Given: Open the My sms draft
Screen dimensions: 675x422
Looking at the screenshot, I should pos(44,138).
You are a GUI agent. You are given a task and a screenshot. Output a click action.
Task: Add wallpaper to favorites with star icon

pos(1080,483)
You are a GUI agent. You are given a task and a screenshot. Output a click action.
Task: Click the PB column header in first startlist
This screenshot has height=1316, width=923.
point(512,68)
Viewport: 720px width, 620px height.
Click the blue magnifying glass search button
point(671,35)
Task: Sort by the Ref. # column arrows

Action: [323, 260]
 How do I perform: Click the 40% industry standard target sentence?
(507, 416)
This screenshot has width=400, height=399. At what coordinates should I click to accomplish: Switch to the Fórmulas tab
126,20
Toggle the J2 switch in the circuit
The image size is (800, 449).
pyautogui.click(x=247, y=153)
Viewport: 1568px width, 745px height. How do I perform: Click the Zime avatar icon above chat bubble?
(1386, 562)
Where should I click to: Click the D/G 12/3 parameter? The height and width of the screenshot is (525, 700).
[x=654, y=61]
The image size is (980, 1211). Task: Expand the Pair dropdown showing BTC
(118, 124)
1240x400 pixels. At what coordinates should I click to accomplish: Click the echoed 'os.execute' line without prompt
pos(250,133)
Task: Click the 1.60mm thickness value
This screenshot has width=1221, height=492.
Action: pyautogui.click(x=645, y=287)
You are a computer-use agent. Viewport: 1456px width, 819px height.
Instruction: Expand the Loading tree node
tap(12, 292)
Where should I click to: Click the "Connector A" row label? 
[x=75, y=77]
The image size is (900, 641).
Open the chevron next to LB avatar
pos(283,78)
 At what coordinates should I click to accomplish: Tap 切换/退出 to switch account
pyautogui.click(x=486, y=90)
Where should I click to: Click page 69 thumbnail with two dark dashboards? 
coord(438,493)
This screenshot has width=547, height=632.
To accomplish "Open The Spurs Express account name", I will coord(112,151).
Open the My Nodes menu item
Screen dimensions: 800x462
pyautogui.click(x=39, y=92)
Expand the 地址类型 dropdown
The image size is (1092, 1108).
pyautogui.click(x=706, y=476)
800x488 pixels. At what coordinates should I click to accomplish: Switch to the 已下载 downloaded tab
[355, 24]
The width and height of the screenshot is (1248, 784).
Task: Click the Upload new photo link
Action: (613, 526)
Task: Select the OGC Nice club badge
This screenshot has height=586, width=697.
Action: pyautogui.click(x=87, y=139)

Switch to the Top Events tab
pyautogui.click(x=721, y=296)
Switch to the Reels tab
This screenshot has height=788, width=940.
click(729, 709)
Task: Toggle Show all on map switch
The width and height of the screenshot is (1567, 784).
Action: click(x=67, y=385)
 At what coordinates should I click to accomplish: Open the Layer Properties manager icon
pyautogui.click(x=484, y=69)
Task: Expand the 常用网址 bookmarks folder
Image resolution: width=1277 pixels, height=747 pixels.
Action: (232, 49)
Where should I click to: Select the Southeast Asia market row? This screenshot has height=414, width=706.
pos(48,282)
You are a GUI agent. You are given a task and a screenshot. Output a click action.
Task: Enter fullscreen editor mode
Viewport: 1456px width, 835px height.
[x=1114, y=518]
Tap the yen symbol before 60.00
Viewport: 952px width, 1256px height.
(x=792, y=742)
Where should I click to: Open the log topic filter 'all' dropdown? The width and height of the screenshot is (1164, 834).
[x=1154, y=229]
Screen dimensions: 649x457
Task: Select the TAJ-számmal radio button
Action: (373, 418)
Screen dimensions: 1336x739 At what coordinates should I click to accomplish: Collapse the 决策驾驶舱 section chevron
===============
▸ Work item:
Transcribe all the entries, keeping each one exactly as it is.

▸ Answer for the task:
Given: Open the My sms draft
Screen dimensions: 675x422
Looking at the screenshot, I should pos(44,138).
You are a GUI agent. You are given a task and a screenshot. Output a click action.
Task: Add wallpaper to favorites with star icon

pos(1080,483)
You are a GUI agent. You are given a task and a screenshot. Output a click action.
Task: Click the PB column header in first startlist
This screenshot has height=1316, width=923.
point(512,68)
Viewport: 720px width, 620px height.
Click the blue magnifying glass search button
point(671,35)
Task: Sort by the Ref. # column arrows

Action: [323, 260]
 How do I perform: Click the 40% industry standard target sentence?
(507, 416)
This screenshot has width=400, height=399. At what coordinates should I click to accomplish: Switch to the Fórmulas tab
126,20
Toggle the J2 switch in the circuit
The image size is (800, 449).
pyautogui.click(x=247, y=153)
Viewport: 1568px width, 745px height. How do I perform: Click the Zime avatar icon above chat bubble?
(1386, 562)
Where should I click to: Click the D/G 12/3 parameter? The height and width of the screenshot is (525, 700).
[x=654, y=61]
The image size is (980, 1211). Task: Expand the Pair dropdown showing BTC
(118, 124)
1240x400 pixels. At what coordinates should I click to accomplish: Click the echoed 'os.execute' line without prompt
pos(250,133)
Task: Click the 1.60mm thickness value
This screenshot has width=1221, height=492.
Action: pyautogui.click(x=645, y=287)
You are a computer-use agent. Viewport: 1456px width, 819px height.
Instruction: Expand the Loading tree node
tap(12, 292)
Where should I click to: Click the "Connector A" row label? 
[x=75, y=77]
The image size is (900, 641).
Open the chevron next to LB avatar
pos(283,78)
 At what coordinates should I click to accomplish: Tap 切换/退出 to switch account
pyautogui.click(x=486, y=90)
Where should I click to: Click page 69 thumbnail with two dark dashboards? 
coord(438,493)
This screenshot has width=547, height=632.
To accomplish "Open The Spurs Express account name", I will coord(112,151).
Open the My Nodes menu item
Screen dimensions: 800x462
pyautogui.click(x=39, y=92)
Expand the 地址类型 dropdown
The image size is (1092, 1108).
pyautogui.click(x=706, y=476)
800x488 pixels. At what coordinates should I click to accomplish: Switch to the 已下载 downloaded tab
[355, 24]
The width and height of the screenshot is (1248, 784).
Task: Click the Upload new photo link
Action: (613, 526)
Task: Select the OGC Nice club badge
This screenshot has height=586, width=697.
Action: pyautogui.click(x=87, y=139)

Switch to the Top Events tab
pyautogui.click(x=721, y=296)
Switch to the Reels tab
This screenshot has height=788, width=940.
click(729, 709)
Task: Toggle Show all on map switch
The width and height of the screenshot is (1567, 784).
Action: click(x=67, y=385)
 At what coordinates should I click to accomplish: Open the Layer Properties manager icon
pyautogui.click(x=484, y=69)
Task: Expand the 常用网址 bookmarks folder
Image resolution: width=1277 pixels, height=747 pixels.
Action: (232, 49)
Where should I click to: Select the Southeast Asia market row? This screenshot has height=414, width=706.
pos(48,282)
You are a GUI agent. You are given a task and a screenshot. Output a click action.
Task: Enter fullscreen editor mode
Viewport: 1456px width, 835px height.
[x=1114, y=518]
Tap the yen symbol before 60.00
Viewport: 952px width, 1256px height.
(x=792, y=742)
Where should I click to: Open the log topic filter 'all' dropdown? The width and height of the screenshot is (1164, 834).
[x=1154, y=229]
Screen dimensions: 649x457
Task: Select the TAJ-számmal radio button
Action: (373, 418)
Screen dimensions: 1336x739 At what coordinates should I click to accomplish: Collapse the 决策驾驶舱 section chevron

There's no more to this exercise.